A solution can be in one of the following states:
CREATE PENDING > CREATE IN_PROGRESS > ACTIVE -or- CREATE FAILED
DELETE PENDING > DELETE IN_PROGRESS
creationDateTime -> (timestamp)
The creation date and time (in Unix time) of the solution.
lastUpdatedDateTime -> (timestamp)
The date and time (in Unix time) that the solution was last updated.
latestSolutionVersion -> (structure)
Describes the latest version of the solution, including the status and the ARN.

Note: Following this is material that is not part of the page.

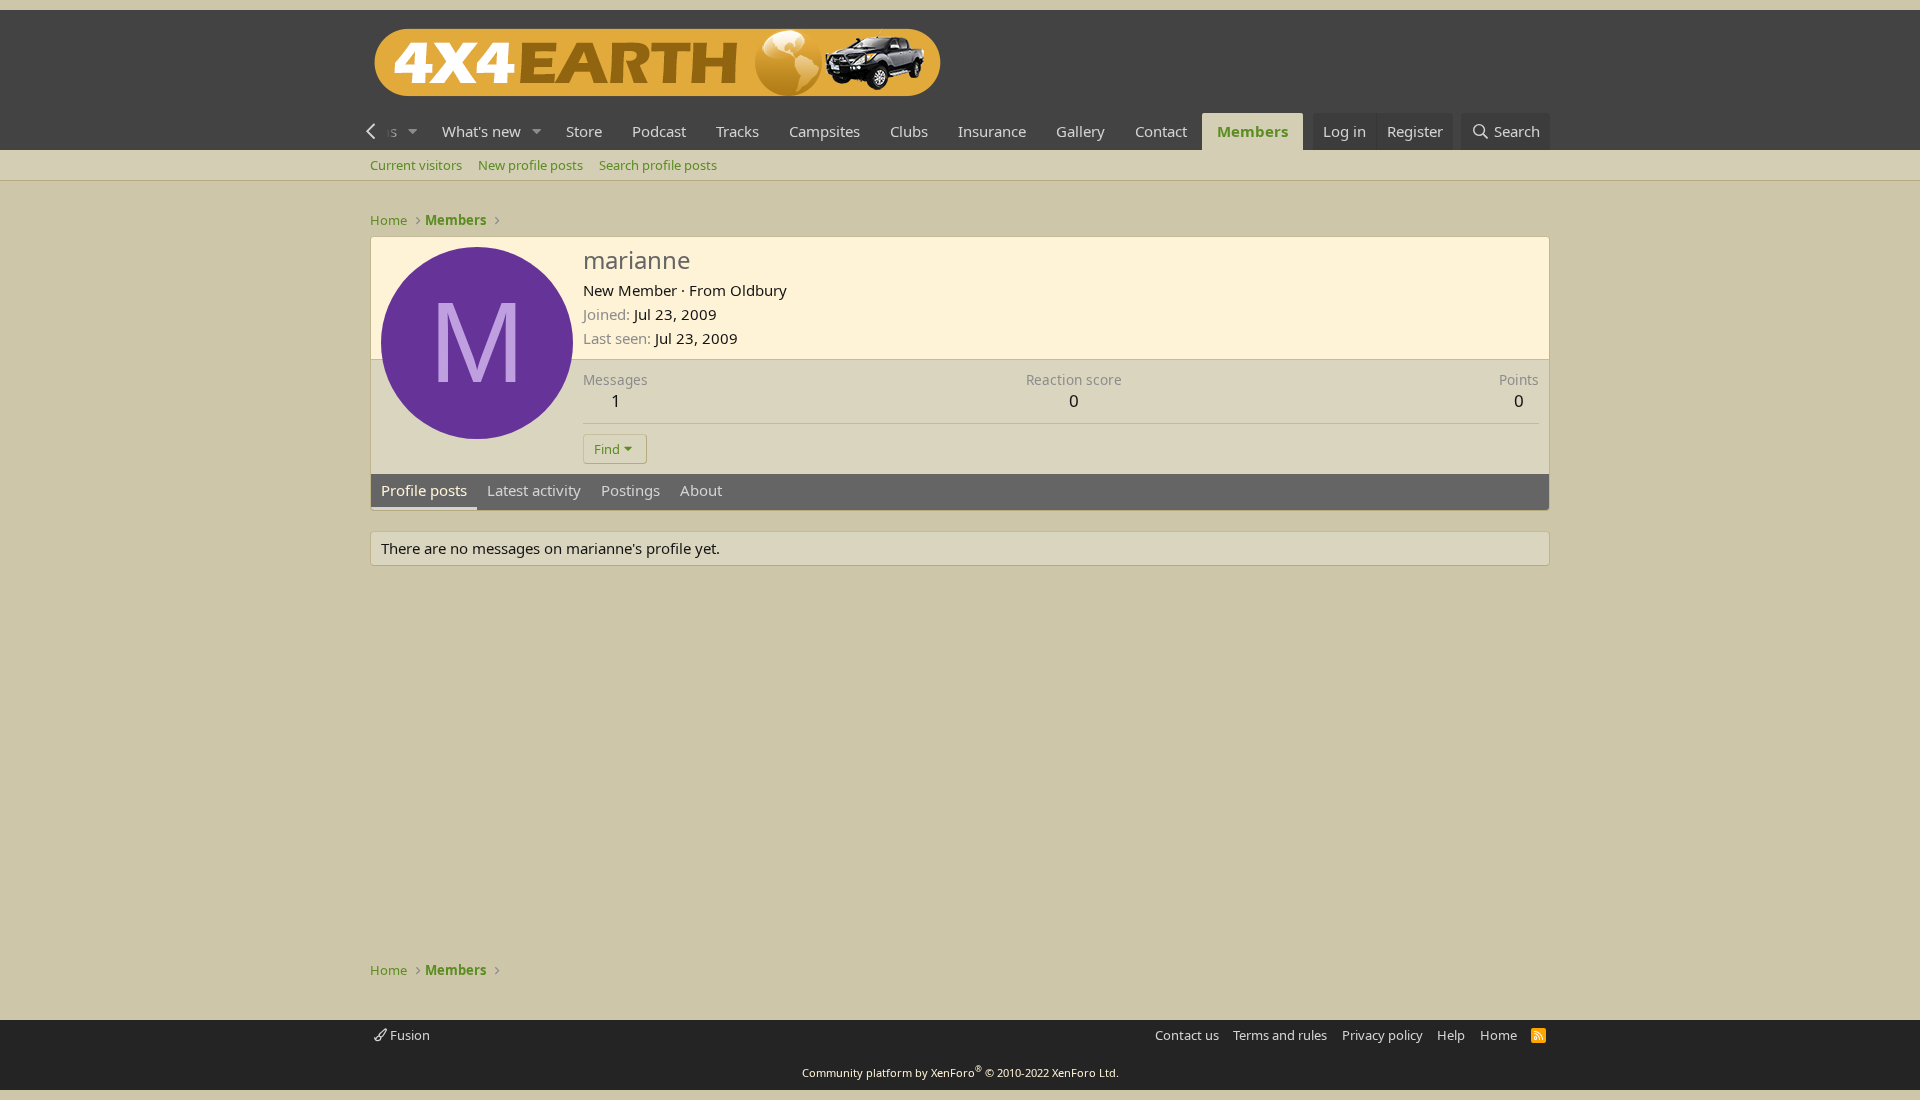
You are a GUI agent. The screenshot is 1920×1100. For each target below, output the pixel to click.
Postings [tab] (630, 490)
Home (1498, 1035)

solutionVersionArn -> (string)
The Amazon Resource Name (ARN) of the solution version.
status -> (string)
The status of the solution version.
A solution version can be in one of the following states:
CREATE PENDING > CREATE IN_PROGRESS > ACTIVE -or- CREATE FAILED
creationDateTime -> (timestamp)
The date and time (in Unix time) that this version of a solution was created.
lastUpdatedDateTime -> (timestamp)
The date and time (in Unix time) that the solution version was last updated.
failureReason -> (string)
If a solution version fails, the reason behind the failure.